> **Material for the task**:
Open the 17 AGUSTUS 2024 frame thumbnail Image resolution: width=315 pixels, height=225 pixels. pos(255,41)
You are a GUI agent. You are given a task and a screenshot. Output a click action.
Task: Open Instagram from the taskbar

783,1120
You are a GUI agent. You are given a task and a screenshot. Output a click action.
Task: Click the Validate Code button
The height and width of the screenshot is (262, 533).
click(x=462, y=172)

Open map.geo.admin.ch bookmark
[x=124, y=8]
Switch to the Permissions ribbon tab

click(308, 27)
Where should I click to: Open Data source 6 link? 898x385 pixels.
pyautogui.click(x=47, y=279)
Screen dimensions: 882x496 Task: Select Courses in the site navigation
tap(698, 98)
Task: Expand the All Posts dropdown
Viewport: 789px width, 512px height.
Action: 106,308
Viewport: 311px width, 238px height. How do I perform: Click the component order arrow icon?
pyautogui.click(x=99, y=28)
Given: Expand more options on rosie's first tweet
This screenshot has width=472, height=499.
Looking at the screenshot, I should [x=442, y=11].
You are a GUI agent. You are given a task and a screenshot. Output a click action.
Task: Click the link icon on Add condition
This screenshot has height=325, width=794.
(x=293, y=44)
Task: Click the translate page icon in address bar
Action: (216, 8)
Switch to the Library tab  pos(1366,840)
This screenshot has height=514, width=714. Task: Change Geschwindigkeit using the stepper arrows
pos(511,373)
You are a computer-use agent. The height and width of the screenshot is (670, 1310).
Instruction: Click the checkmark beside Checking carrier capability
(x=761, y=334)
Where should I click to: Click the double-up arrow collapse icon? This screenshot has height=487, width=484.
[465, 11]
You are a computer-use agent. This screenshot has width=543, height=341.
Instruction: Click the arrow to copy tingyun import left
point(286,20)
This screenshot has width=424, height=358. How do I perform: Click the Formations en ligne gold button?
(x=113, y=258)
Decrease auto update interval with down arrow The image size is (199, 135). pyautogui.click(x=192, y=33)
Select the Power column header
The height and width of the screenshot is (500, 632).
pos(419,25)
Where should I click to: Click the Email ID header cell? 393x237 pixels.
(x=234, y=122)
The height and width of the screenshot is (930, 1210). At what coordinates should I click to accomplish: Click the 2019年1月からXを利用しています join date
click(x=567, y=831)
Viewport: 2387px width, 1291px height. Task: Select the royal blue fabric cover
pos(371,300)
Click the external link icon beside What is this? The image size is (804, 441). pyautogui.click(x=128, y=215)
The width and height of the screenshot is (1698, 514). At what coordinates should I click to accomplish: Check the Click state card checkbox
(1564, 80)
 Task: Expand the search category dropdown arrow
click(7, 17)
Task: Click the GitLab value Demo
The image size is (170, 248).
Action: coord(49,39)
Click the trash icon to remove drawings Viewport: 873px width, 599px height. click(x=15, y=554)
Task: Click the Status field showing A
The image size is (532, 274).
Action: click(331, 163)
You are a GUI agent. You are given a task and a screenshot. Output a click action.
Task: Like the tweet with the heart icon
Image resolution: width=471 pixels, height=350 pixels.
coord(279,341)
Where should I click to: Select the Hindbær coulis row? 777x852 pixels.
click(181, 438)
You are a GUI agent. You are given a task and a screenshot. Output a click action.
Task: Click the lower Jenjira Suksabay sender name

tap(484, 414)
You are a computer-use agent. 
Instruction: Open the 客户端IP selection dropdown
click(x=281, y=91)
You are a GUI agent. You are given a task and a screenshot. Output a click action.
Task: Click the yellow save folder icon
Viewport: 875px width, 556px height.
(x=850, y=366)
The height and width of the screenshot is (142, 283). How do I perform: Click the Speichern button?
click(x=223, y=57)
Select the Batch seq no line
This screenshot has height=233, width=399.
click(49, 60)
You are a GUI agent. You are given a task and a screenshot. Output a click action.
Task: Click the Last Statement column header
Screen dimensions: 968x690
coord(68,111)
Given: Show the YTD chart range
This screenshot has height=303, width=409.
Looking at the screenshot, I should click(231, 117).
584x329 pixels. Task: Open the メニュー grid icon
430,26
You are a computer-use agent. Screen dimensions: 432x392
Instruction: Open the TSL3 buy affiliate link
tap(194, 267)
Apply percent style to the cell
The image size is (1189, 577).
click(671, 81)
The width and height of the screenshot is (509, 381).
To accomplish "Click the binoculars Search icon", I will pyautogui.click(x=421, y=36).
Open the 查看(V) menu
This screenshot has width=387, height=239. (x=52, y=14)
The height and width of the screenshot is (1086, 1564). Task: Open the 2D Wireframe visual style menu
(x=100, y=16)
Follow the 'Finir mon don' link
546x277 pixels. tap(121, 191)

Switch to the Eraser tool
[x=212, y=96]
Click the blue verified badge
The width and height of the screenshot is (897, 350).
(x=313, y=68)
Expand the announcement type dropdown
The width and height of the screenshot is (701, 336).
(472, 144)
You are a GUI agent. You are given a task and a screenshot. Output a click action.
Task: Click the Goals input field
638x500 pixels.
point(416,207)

> **Task instructions**: Can you rewrite all the records above as a numbered list, one line per item, with the blank lines dropped?

> **Answer below**:
1. Open the 17 AGUSTUS 2024 frame thumbnail Image resolution: width=315 pixels, height=225 pixels. pos(255,41)
2. You are a GUI agent. You are given a task and a screenshot. Output a click action.
3. Task: Open Instagram from the taskbar
4. 783,1120
5. You are a GUI agent. You are given a task and a screenshot. Output a click action.
6. Task: Click the Validate Code button
7. The height and width of the screenshot is (262, 533).
8. click(x=462, y=172)
9. Open map.geo.admin.ch bookmark
10. [x=124, y=8]
11. Switch to the Permissions ribbon tab
12. click(308, 27)
13. Where should I click to: Open Data source 6 link? 898x385 pixels.
14. pyautogui.click(x=47, y=279)
15. Screen dimensions: 882x496 Task: Select Courses in the site navigation
16. tap(698, 98)
17. Task: Expand the All Posts dropdown
18. Viewport: 789px width, 512px height.
19. Action: 106,308
20. Viewport: 311px width, 238px height. How do I perform: Click the component order arrow icon?
21. pyautogui.click(x=99, y=28)
22. Given: Expand more options on rosie's first tweet
23. This screenshot has width=472, height=499.
24. Looking at the screenshot, I should [x=442, y=11].
25. You are a GUI agent. You are given a task and a screenshot. Output a click action.
26. Task: Click the link icon on Add condition
27. This screenshot has height=325, width=794.
28. (x=293, y=44)
29. Task: Click the translate page icon in address bar
30. Action: (216, 8)
31. Switch to the Library tab  pos(1366,840)
32. This screenshot has height=514, width=714. Task: Change Geschwindigkeit using the stepper arrows
33. pos(511,373)
34. You are a computer-use agent. The height and width of the screenshot is (670, 1310).
35. Instruction: Click the checkmark beside Checking carrier capability
36. (x=761, y=334)
37. Where should I click to: Click the double-up arrow collapse icon? This screenshot has height=487, width=484.
38. [465, 11]
39. You are a computer-use agent. This screenshot has width=543, height=341.
40. Instruction: Click the arrow to copy tingyun import left
41. point(286,20)
42. This screenshot has width=424, height=358. How do I perform: Click the Formations en ligne gold button?
43. (x=113, y=258)
44. Decrease auto update interval with down arrow The image size is (199, 135). pyautogui.click(x=192, y=33)
45. Select the Power column header
46. The height and width of the screenshot is (500, 632).
47. pos(419,25)
48. Where should I click to: Click the Email ID header cell? 393x237 pixels.
49. (x=234, y=122)
50. The height and width of the screenshot is (930, 1210). At what coordinates should I click to accomplish: Click the 2019年1月からXを利用しています join date
51. click(x=567, y=831)
52. Viewport: 2387px width, 1291px height. Task: Select the royal blue fabric cover
53. pos(371,300)
54. Click the external link icon beside What is this? The image size is (804, 441). pyautogui.click(x=128, y=215)
55. The width and height of the screenshot is (1698, 514). At what coordinates should I click to accomplish: Check the Click state card checkbox
56. (1564, 80)
57.  Task: Expand the search category dropdown arrow
58. click(7, 17)
59. Task: Click the GitLab value Demo
60. The image size is (170, 248).
61. Action: coord(49,39)
62. Click the trash icon to remove drawings Viewport: 873px width, 599px height. click(x=15, y=554)
63. Task: Click the Status field showing A
64. The image size is (532, 274).
65. Action: click(331, 163)
66. You are a GUI agent. You are given a task and a screenshot. Output a click action.
67. Task: Like the tweet with the heart icon
68. Image resolution: width=471 pixels, height=350 pixels.
69. coord(279,341)
70. Where should I click to: Select the Hindbær coulis row? 777x852 pixels.
71. click(181, 438)
72. You are a GUI agent. You are given a task and a screenshot. Output a click action.
73. Task: Click the lower Jenjira Suksabay sender name
74. tap(484, 414)
75. You are a computer-use agent. 
76. Instruction: Open the 客户端IP selection dropdown
77. click(x=281, y=91)
78. You are a GUI agent. You are given a task and a screenshot. Output a click action.
79. Task: Click the yellow save folder icon
80. Viewport: 875px width, 556px height.
81. (x=850, y=366)
82. The height and width of the screenshot is (142, 283). How do I perform: Click the Speichern button?
83. click(x=223, y=57)
84. Select the Batch seq no line
85. This screenshot has height=233, width=399.
86. click(49, 60)
87. You are a GUI agent. You are given a task and a screenshot. Output a click action.
88. Task: Click the Last Statement column header
89. Screen dimensions: 968x690
90. coord(68,111)
91. Given: Show the YTD chart range
92. This screenshot has height=303, width=409.
93. Looking at the screenshot, I should click(231, 117).
94. 584x329 pixels. Task: Open the メニュー grid icon
95. 430,26
96. You are a computer-use agent. Screen dimensions: 432x392
97. Instruction: Open the TSL3 buy affiliate link
98. tap(194, 267)
99. Apply percent style to the cell
100. The image size is (1189, 577).
101. click(671, 81)
102. The width and height of the screenshot is (509, 381).
103. To accomplish "Click the binoculars Search icon", I will pyautogui.click(x=421, y=36).
104. Open the 查看(V) menu
105. This screenshot has width=387, height=239. (x=52, y=14)
106. The height and width of the screenshot is (1086, 1564). Task: Open the 2D Wireframe visual style menu
107. (x=100, y=16)
108. Follow the 'Finir mon don' link
109. 546x277 pixels. tap(121, 191)
110. Switch to the Eraser tool
111. [x=212, y=96]
112. Click the blue verified badge
113. The width and height of the screenshot is (897, 350).
114. (x=313, y=68)
115. Expand the announcement type dropdown
116. The width and height of the screenshot is (701, 336).
117. (472, 144)
118. You are a GUI agent. You are given a task and a screenshot. Output a click action.
119. Task: Click the Goals input field
120. 638x500 pixels.
121. point(416,207)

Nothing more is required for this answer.